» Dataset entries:
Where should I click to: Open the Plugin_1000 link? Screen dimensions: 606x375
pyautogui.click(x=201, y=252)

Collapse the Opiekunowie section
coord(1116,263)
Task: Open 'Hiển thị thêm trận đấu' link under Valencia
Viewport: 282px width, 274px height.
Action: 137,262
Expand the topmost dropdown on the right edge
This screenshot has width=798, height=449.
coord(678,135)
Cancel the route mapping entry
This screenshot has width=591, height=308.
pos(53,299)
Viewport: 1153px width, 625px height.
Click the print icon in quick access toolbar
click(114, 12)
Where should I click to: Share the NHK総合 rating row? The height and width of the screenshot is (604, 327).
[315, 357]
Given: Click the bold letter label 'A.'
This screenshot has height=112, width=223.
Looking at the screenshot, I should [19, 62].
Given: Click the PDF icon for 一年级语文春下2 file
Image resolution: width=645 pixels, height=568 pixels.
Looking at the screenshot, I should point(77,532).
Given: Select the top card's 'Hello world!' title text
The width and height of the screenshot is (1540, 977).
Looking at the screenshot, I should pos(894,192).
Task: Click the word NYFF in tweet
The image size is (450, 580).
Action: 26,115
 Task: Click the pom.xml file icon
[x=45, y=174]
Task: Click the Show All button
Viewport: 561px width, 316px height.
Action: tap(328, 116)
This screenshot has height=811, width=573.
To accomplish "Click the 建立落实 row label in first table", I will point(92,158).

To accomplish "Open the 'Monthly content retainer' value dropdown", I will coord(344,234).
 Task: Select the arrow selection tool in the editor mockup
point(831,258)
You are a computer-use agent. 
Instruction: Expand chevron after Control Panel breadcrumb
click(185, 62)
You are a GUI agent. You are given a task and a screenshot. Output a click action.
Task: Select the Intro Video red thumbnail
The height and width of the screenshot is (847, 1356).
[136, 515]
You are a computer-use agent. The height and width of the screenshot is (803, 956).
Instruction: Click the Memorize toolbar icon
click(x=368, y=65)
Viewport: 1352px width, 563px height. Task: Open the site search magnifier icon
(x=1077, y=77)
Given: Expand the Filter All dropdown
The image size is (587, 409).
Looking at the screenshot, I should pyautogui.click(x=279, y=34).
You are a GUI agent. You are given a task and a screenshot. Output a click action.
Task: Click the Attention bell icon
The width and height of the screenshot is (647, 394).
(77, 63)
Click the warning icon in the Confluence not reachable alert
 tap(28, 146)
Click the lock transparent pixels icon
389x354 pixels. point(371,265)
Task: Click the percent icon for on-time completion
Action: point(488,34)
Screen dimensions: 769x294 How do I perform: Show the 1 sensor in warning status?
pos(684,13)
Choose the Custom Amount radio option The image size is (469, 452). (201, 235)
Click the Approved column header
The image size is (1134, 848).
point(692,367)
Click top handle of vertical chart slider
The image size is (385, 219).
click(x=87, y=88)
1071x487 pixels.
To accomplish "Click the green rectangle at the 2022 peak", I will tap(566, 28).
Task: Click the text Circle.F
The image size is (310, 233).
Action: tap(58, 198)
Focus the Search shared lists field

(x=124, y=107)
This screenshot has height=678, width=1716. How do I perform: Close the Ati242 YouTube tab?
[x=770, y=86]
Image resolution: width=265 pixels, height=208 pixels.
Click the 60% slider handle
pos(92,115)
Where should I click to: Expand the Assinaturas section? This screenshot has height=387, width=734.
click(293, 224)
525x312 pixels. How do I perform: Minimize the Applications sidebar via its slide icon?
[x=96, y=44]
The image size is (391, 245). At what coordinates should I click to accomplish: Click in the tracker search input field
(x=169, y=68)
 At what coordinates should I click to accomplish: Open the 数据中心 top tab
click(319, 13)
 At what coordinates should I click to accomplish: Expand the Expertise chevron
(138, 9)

» Assignment: Look through the entries above. Copy out every line holding the word "will".

» Written answer:
To accomplish "Click the 建立落实 row label in first table", I will point(92,158).
To accomplish "Open the 'Monthly content retainer' value dropdown", I will coord(344,234).
To accomplish "Click the green rectangle at the 2022 peak", I will tap(566, 28).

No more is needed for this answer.